**Exercise directions**
Can you rewrite every one of the lines below in full, scaling each coordinate in the answers by 0.4 and rounding to whole numbers with halves going up? Leave the pictures out of your version.

Screen-element location lines
____________________
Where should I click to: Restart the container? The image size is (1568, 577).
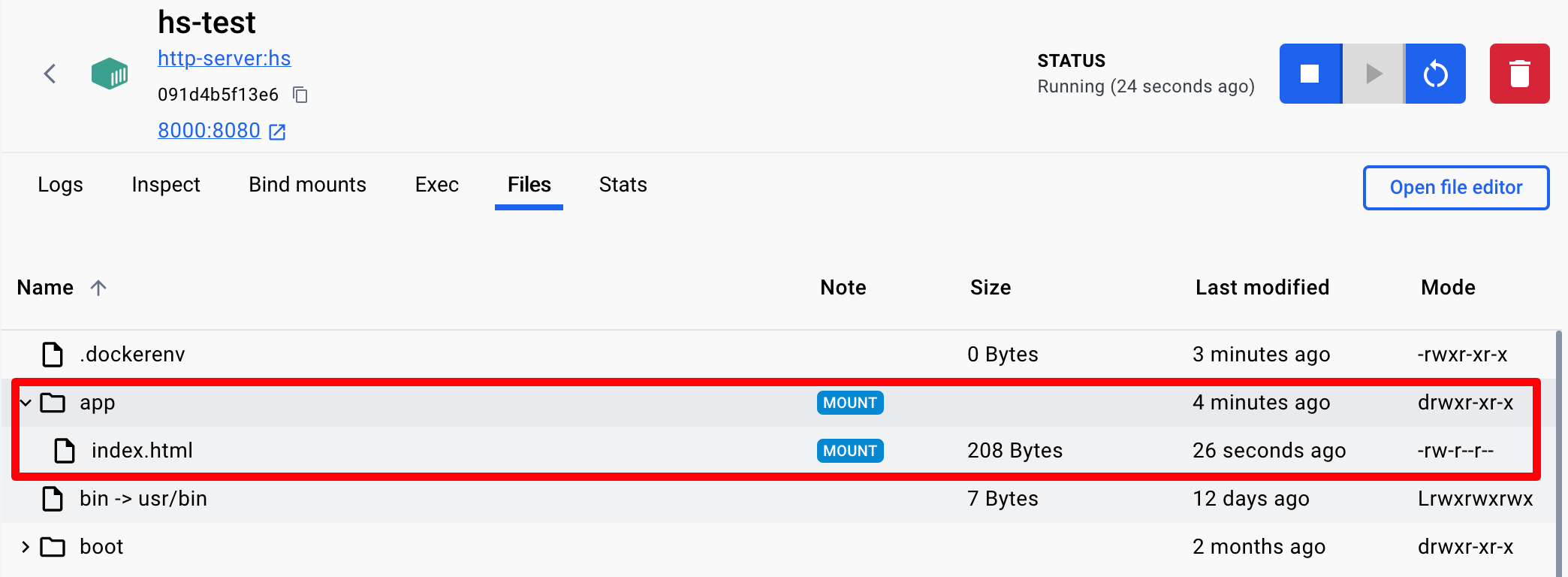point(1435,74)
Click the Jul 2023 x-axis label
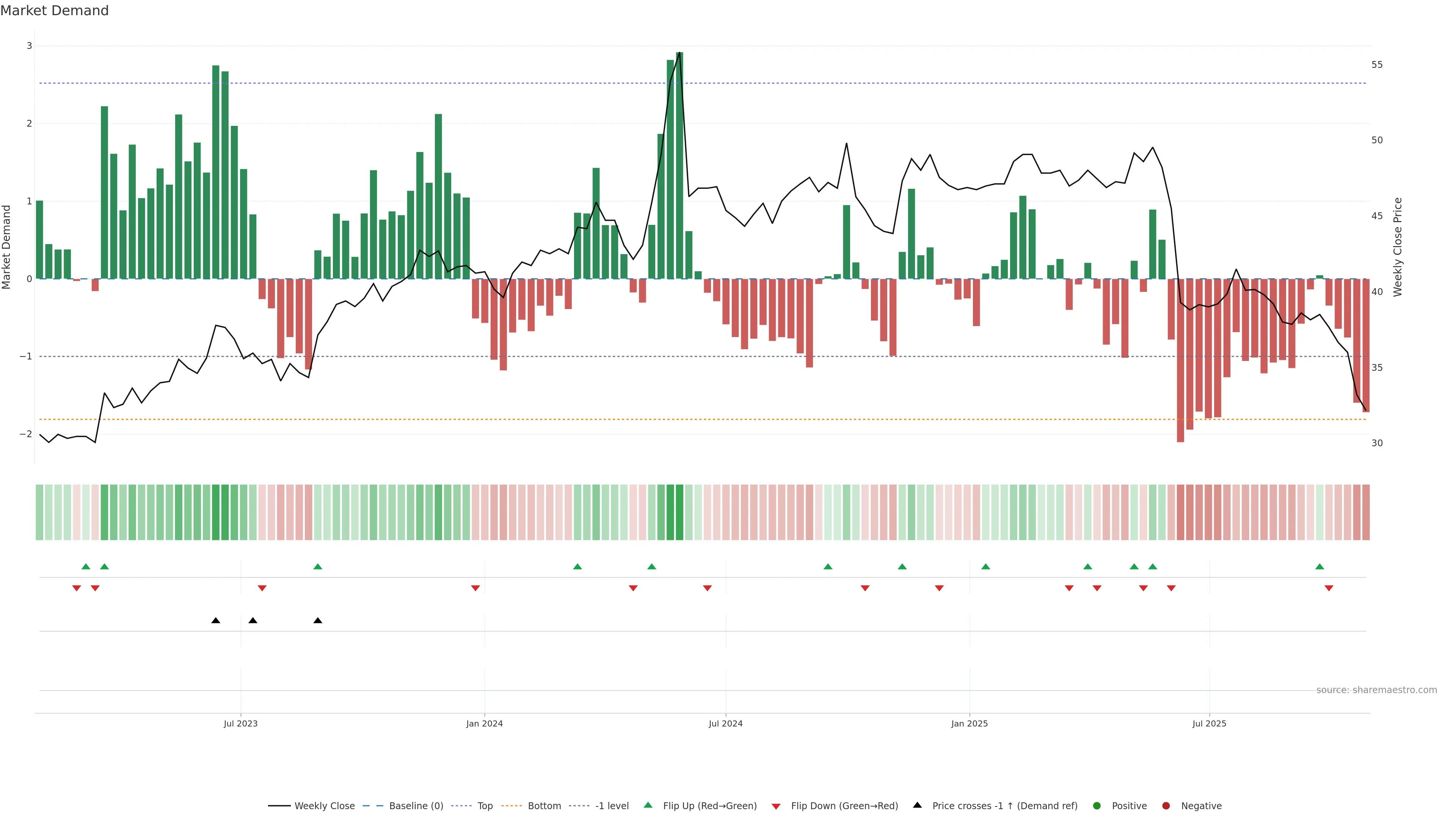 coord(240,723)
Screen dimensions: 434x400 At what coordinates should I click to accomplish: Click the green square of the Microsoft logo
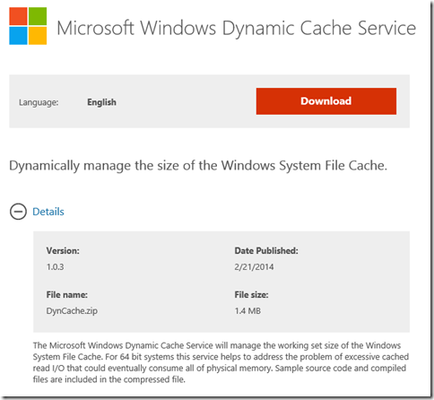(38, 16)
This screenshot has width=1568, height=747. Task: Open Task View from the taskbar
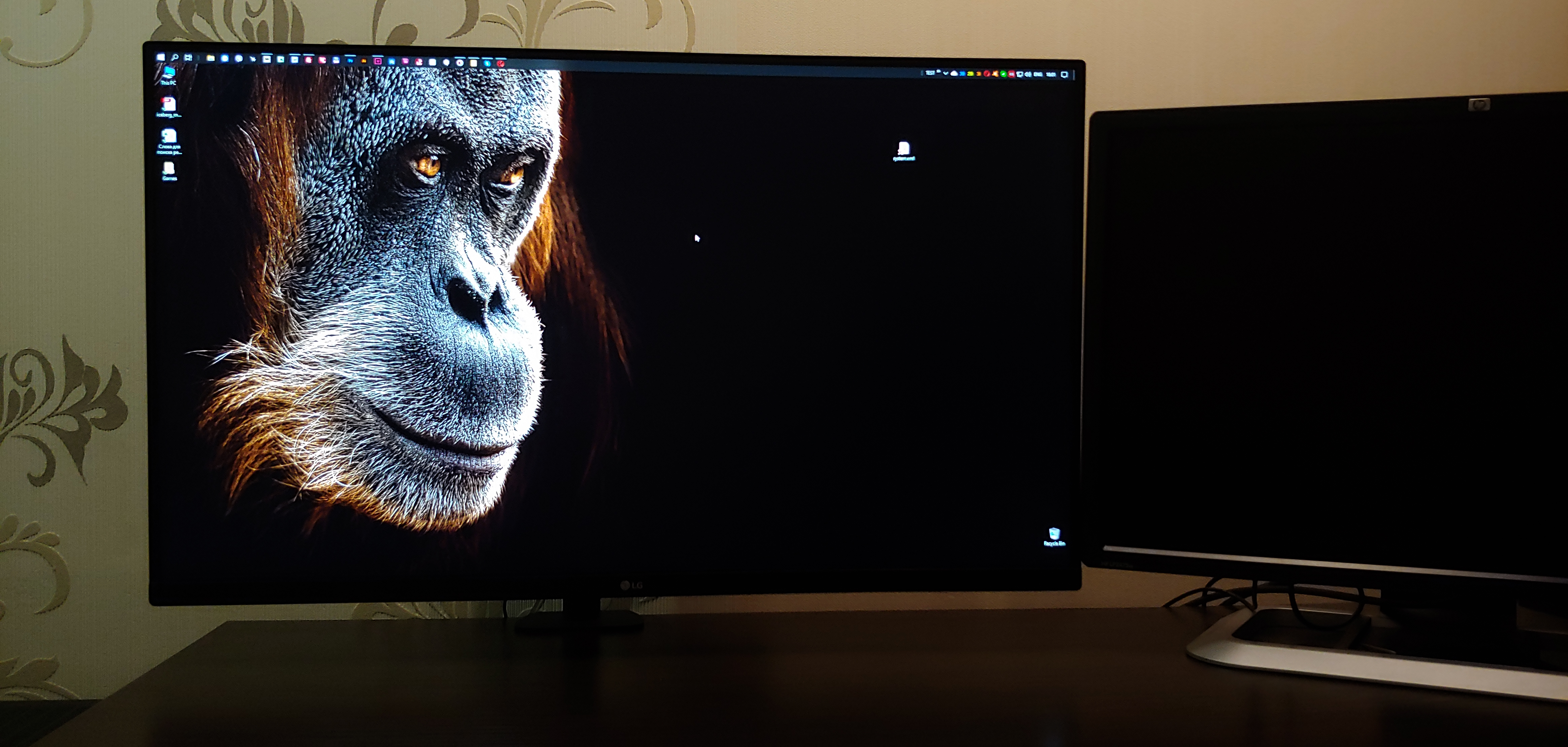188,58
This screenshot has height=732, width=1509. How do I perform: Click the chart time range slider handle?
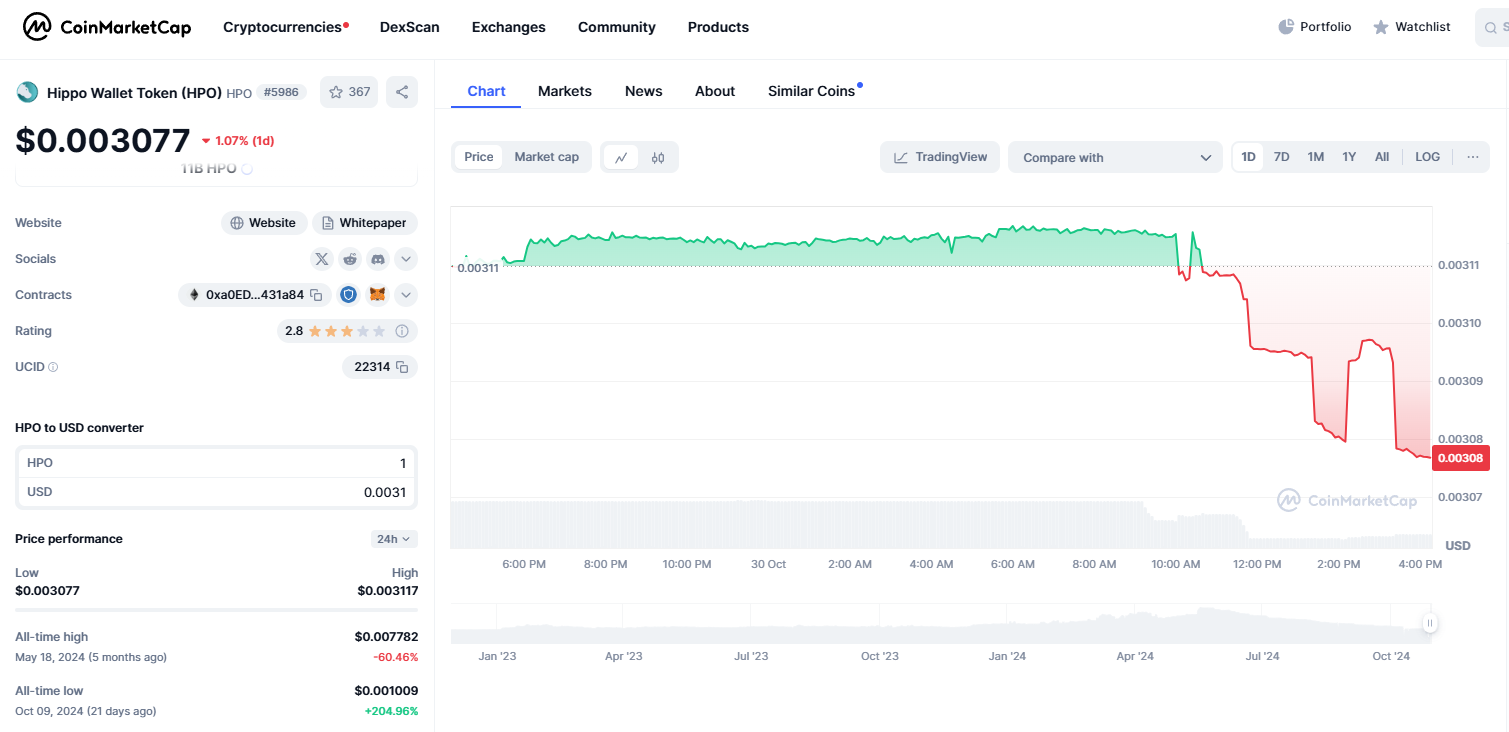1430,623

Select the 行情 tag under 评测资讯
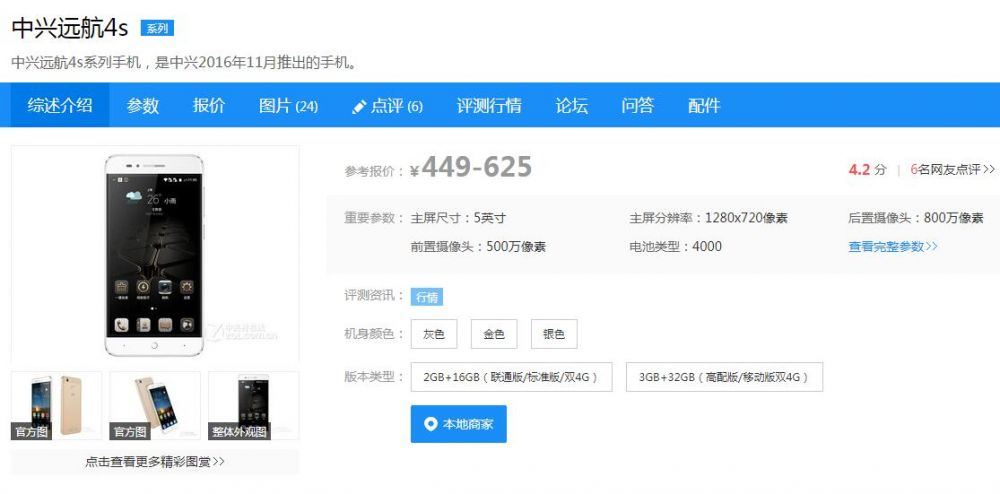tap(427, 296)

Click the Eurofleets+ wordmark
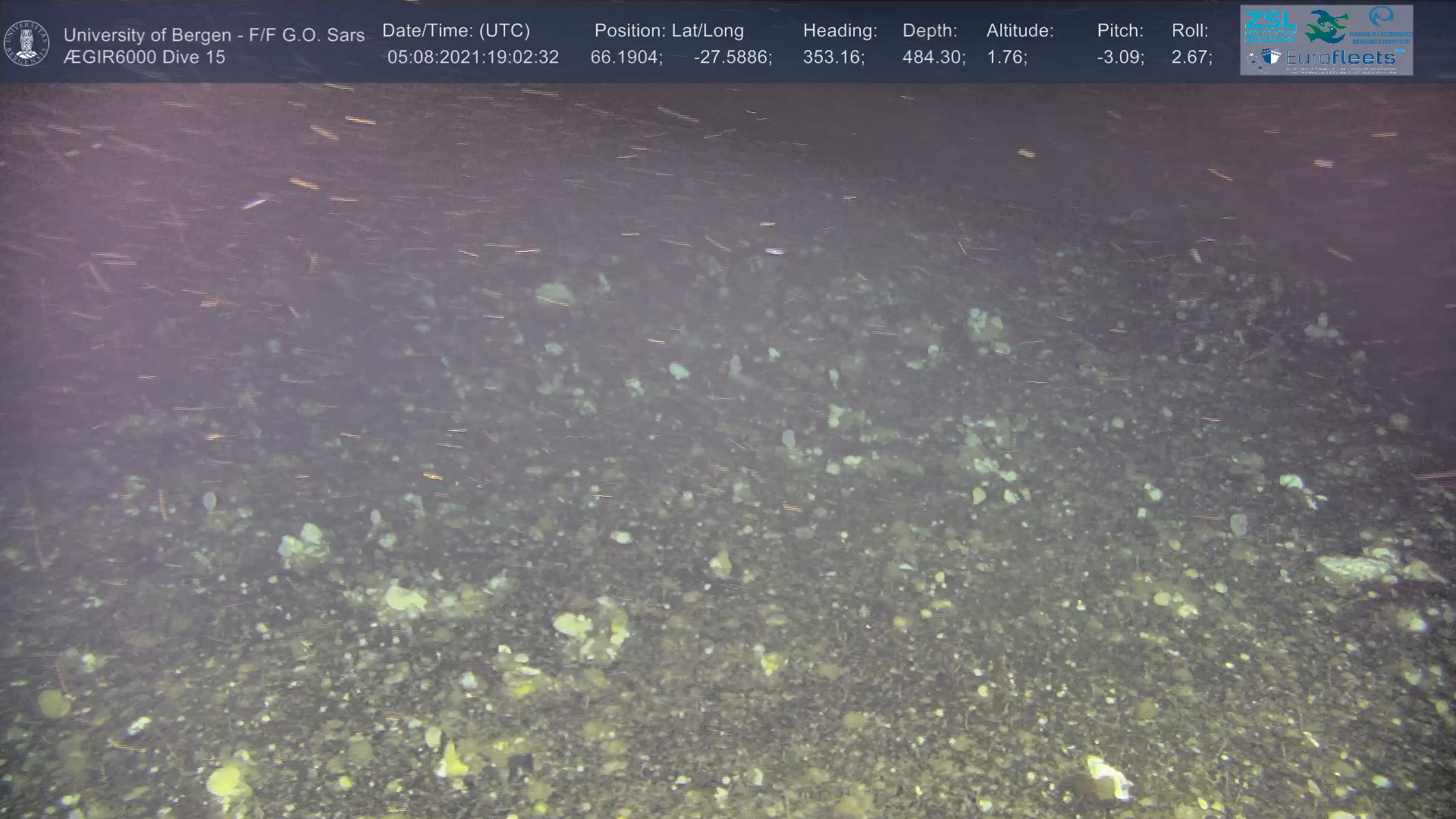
____________________
**Result below**
Where should I click to: Restart the container? The image size is (1568, 577).
point(574,30)
Click the Jul 2023 x-axis label
 coord(96,289)
Screen dimensions: 434x400 At what coordinates should I click to accomplish: Click the green square of the Microsoft logo
(15, 6)
This screenshot has width=1568, height=747. Task: Open Task View from the taskbar
75,23
This screenshot has height=732, width=1509. How do I perform: Click the chart time range slider handle?
572,249

Select the 行情 tag under 评测资讯
tap(171, 118)

Click the Eurofleets+ wordmark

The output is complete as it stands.